Data for locating visible targets:
- - - - -
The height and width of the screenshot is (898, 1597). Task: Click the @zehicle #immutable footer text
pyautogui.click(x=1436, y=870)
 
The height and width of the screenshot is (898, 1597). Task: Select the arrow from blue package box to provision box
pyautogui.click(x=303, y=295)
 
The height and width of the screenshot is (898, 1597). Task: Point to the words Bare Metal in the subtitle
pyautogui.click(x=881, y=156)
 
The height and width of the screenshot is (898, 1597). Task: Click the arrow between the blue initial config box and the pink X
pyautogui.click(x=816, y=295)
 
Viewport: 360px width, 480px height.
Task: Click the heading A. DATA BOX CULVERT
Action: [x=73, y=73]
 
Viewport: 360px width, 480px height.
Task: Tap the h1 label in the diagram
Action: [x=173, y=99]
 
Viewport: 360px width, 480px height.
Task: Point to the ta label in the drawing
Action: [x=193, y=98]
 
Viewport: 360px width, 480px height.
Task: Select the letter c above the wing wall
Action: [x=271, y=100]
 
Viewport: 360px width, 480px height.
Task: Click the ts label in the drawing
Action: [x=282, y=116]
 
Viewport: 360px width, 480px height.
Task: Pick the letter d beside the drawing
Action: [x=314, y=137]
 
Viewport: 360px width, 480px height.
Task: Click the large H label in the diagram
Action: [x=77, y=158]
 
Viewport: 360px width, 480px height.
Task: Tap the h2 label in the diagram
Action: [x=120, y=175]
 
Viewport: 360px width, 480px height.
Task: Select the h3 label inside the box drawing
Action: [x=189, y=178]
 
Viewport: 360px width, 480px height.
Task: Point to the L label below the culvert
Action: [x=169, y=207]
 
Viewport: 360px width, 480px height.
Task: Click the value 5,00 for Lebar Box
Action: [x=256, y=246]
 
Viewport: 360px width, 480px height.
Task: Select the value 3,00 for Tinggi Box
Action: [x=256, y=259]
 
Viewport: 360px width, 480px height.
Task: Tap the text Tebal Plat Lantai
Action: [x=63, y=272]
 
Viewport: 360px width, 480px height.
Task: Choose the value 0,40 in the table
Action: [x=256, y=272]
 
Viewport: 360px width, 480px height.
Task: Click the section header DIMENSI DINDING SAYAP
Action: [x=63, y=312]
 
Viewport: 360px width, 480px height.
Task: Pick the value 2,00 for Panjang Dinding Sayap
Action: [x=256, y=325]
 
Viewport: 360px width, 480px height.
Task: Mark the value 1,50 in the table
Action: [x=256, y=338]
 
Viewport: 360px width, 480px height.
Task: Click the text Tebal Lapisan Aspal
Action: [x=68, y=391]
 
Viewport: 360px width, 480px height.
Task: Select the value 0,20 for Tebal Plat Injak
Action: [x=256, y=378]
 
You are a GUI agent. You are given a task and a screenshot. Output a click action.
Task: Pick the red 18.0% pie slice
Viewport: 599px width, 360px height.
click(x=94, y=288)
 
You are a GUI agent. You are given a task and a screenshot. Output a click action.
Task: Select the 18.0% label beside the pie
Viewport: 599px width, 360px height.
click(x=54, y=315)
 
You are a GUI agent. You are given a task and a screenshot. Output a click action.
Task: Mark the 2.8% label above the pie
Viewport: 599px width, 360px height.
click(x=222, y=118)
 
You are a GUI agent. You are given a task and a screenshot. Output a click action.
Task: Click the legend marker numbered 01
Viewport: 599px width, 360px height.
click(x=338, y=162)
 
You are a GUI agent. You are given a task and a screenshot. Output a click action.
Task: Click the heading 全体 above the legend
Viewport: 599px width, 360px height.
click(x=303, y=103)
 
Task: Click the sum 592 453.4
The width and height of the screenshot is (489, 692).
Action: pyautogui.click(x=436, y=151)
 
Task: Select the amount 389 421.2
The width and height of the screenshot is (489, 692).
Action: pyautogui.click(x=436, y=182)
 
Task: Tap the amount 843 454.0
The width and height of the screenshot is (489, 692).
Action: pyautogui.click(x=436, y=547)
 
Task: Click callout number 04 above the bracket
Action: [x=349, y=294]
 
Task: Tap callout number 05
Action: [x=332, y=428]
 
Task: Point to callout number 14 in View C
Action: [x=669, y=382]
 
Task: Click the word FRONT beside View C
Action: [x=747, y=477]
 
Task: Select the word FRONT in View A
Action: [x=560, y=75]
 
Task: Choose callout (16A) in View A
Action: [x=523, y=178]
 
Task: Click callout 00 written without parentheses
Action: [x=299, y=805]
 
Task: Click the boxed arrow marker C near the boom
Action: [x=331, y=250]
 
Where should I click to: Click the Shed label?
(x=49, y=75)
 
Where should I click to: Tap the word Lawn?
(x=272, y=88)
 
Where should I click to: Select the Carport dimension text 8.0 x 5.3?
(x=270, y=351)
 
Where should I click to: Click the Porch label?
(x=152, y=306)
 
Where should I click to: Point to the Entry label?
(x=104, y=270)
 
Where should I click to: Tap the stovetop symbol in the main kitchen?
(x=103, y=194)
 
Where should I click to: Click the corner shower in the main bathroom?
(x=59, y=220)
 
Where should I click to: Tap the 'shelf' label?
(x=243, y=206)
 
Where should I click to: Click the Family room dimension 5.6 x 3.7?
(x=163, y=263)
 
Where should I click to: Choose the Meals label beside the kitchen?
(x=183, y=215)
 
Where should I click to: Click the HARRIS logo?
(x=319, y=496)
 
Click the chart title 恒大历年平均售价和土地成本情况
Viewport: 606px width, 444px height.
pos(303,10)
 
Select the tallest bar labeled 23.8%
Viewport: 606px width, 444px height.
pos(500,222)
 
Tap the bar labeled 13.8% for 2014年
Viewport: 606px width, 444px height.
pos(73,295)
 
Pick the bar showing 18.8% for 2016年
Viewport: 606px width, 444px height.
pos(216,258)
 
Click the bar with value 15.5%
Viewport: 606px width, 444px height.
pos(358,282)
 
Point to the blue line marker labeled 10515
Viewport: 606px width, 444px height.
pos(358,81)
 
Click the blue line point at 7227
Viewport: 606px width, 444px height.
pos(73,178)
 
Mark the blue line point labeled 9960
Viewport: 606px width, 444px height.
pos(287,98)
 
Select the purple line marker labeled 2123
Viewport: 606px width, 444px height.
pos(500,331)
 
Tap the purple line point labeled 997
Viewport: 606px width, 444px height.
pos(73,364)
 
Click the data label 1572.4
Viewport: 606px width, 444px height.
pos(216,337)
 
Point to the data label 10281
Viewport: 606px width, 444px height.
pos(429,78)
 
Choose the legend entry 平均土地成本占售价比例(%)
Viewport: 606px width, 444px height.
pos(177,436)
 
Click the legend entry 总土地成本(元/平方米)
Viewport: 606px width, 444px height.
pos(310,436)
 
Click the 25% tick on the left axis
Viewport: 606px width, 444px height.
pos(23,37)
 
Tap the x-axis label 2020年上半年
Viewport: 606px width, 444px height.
- - - - -
▶ _Short task_
Please format every line of the records above as a JSON list of strings, one string per line, leaving out blank lines.

▶ _Solution to the exercise_
[
  "The height and width of the screenshot is (898, 1597). Task: Click the @zehicle #immutable footer text",
  "pyautogui.click(x=1436, y=870)",
  "The height and width of the screenshot is (898, 1597). Task: Select the arrow from blue package box to provision box",
  "pyautogui.click(x=303, y=295)",
  "The height and width of the screenshot is (898, 1597). Task: Point to the words Bare Metal in the subtitle",
  "pyautogui.click(x=881, y=156)",
  "The height and width of the screenshot is (898, 1597). Task: Click the arrow between the blue initial config box and the pink X",
  "pyautogui.click(x=816, y=295)",
  "Viewport: 360px width, 480px height.",
  "Task: Click the heading A. DATA BOX CULVERT",
  "Action: [x=73, y=73]",
  "Viewport: 360px width, 480px height.",
  "Task: Tap the h1 label in the diagram",
  "Action: [x=173, y=99]",
  "Viewport: 360px width, 480px height.",
  "Task: Point to the ta label in the drawing",
  "Action: [x=193, y=98]",
  "Viewport: 360px width, 480px height.",
  "Task: Select the letter c above the wing wall",
  "Action: [x=271, y=100]",
  "Viewport: 360px width, 480px height.",
  "Task: Click the ts label in the drawing",
  "Action: [x=282, y=116]",
  "Viewport: 360px width, 480px height.",
  "Task: Pick the letter d beside the drawing",
  "Action: [x=314, y=137]",
  "Viewport: 360px width, 480px height.",
  "Task: Click the large H label in the diagram",
  "Action: [x=77, y=158]",
  "Viewport: 360px width, 480px height.",
  "Task: Tap the h2 label in the diagram",
  "Action: [x=120, y=175]",
  "Viewport: 360px width, 480px height.",
  "Task: Select the h3 label inside the box drawing",
  "Action: [x=189, y=178]",
  "Viewport: 360px width, 480px height.",
  "Task: Point to the L label below the culvert",
  "Action: [x=169, y=207]",
  "Viewport: 360px width, 480px height.",
  "Task: Click the value 5,00 for Lebar Box",
  "Action: [x=256, y=246]",
  "Viewport: 360px width, 480px height.",
  "Task: Select the value 3,00 for Tinggi Box",
  "Action: [x=256, y=259]",
  "Viewport: 360px width, 480px height.",
  "Task: Tap the text Tebal Plat Lantai",
  "Action: [x=63, y=272]",
  "Viewport: 360px width, 480px height.",
  "Task: Choose the value 0,40 in the table",
  "Action: [x=256, y=272]",
  "Viewport: 360px width, 480px height.",
  "Task: Click the section header DIMENSI DINDING SAYAP",
  "Action: [x=63, y=312]",
  "Viewport: 360px width, 480px height.",
  "Task: Pick the value 2,00 for Panjang Dinding Sayap",
  "Action: [x=256, y=325]",
  "Viewport: 360px width, 480px height.",
  "Task: Mark the value 1,50 in the table",
  "Action: [x=256, y=338]",
  "Viewport: 360px width, 480px height.",
  "Task: Click the text Tebal Lapisan Aspal",
  "Action: [x=68, y=391]",
  "Viewport: 360px width, 480px height.",
  "Task: Select the value 0,20 for Tebal Plat Injak",
  "Action: [x=256, y=378]",
  "You are a GUI agent. You are given a task and a screenshot. Output a click action.",
  "Task: Pick the red 18.0% pie slice",
  "Viewport: 599px width, 360px height.",
  "click(x=94, y=288)",
  "You are a GUI agent. You are given a task and a screenshot. Output a click action.",
  "Task: Select the 18.0% label beside the pie",
  "Viewport: 599px width, 360px height.",
  "click(x=54, y=315)",
  "You are a GUI agent. You are given a task and a screenshot. Output a click action.",
  "Task: Mark the 2.8% label above the pie",
  "Viewport: 599px width, 360px height.",
  "click(x=222, y=118)",
  "You are a GUI agent. You are given a task and a screenshot. Output a click action.",
  "Task: Click the legend marker numbered 01",
  "Viewport: 599px width, 360px height.",
  "click(x=338, y=162)",
  "You are a GUI agent. You are given a task and a screenshot. Output a click action.",
  "Task: Click the heading 全体 above the legend",
  "Viewport: 599px width, 360px height.",
  "click(x=303, y=103)",
  "Task: Click the sum 592 453.4",
  "The width and height of the screenshot is (489, 692).",
  "Action: pyautogui.click(x=436, y=151)",
  "Task: Select the amount 389 421.2",
  "The width and height of the screenshot is (489, 692).",
  "Action: pyautogui.click(x=436, y=182)",
  "Task: Tap the amount 843 454.0",
  "The width and height of the screenshot is (489, 692).",
  "Action: pyautogui.click(x=436, y=547)",
  "Task: Click callout number 04 above the bracket",
  "Action: [x=349, y=294]",
  "Task: Tap callout number 05",
  "Action: [x=332, y=428]",
  "Task: Point to callout number 14 in View C",
  "Action: [x=669, y=382]",
  "Task: Click the word FRONT beside View C",
  "Action: [x=747, y=477]",
  "Task: Select the word FRONT in View A",
  "Action: [x=560, y=75]",
  "Task: Choose callout (16A) in View A",
  "Action: [x=523, y=178]",
  "Task: Click callout 00 written without parentheses",
  "Action: [x=299, y=805]",
  "Task: Click the boxed arrow marker C near the boom",
  "Action: [x=331, y=250]",
  "Where should I click to: Click the Shed label?",
  "(x=49, y=75)",
  "Where should I click to: Tap the word Lawn?",
  "(x=272, y=88)",
  "Where should I click to: Select the Carport dimension text 8.0 x 5.3?",
  "(x=270, y=351)",
  "Where should I click to: Click the Porch label?",
  "(x=152, y=306)",
  "Where should I click to: Point to the Entry label?",
  "(x=104, y=270)",
  "Where should I click to: Tap the stovetop symbol in the main kitchen?",
  "(x=103, y=194)",
  "Where should I click to: Click the corner shower in the main bathroom?",
  "(x=59, y=220)",
  "Where should I click to: Tap the 'shelf' label?",
  "(x=243, y=206)",
  "Where should I click to: Click the Family room dimension 5.6 x 3.7?",
  "(x=163, y=263)",
  "Where should I click to: Choose the Meals label beside the kitchen?",
  "(x=183, y=215)",
  "Where should I click to: Click the HARRIS logo?",
  "(x=319, y=496)",
  "Click the chart title 恒大历年平均售价和土地成本情况",
  "Viewport: 606px width, 444px height.",
  "pos(303,10)",
  "Select the tallest bar labeled 23.8%",
  "Viewport: 606px width, 444px height.",
  "pos(500,222)",
  "Tap the bar labeled 13.8% for 2014年",
  "Viewport: 606px width, 444px height.",
  "pos(73,295)",
  "Pick the bar showing 18.8% for 2016年",
  "Viewport: 606px width, 444px height.",
  "pos(216,258)",
  "Click the bar with value 15.5%",
  "Viewport: 606px width, 444px height.",
  "pos(358,282)",
  "Point to the blue line marker labeled 10515",
  "Viewport: 606px width, 444px height.",
  "pos(358,81)",
  "Click the blue line point at 7227",
  "Viewport: 606px width, 444px height.",
  "pos(73,178)",
  "Mark the blue line point labeled 9960",
  "Viewport: 606px width, 444px height.",
  "pos(287,98)",
  "Select the purple line marker labeled 2123",
  "Viewport: 606px width, 444px height.",
  "pos(500,331)",
  "Tap the purple line point labeled 997",
  "Viewport: 606px width, 444px height.",
  "pos(73,364)",
  "Click the data label 1572.4",
  "Viewport: 606px width, 444px height.",
  "pos(216,337)",
  "Point to the data label 10281",
  "Viewport: 606px width, 444px height.",
  "pos(429,78)",
  "Choose the legend entry 平均土地成本占售价比例(%)",
  "Viewport: 606px width, 444px height.",
  "pos(177,436)",
  "Click the legend entry 总土地成本(元/平方米)",
  "Viewport: 606px width, 444px height.",
  "pos(310,436)",
  "Click the 25% tick on the left axis",
  "Viewport: 606px width, 444px height.",
  "pos(23,37)",
  "Tap the x-axis label 2020年上半年",
  "Viewport: 606px width, 444px height."
]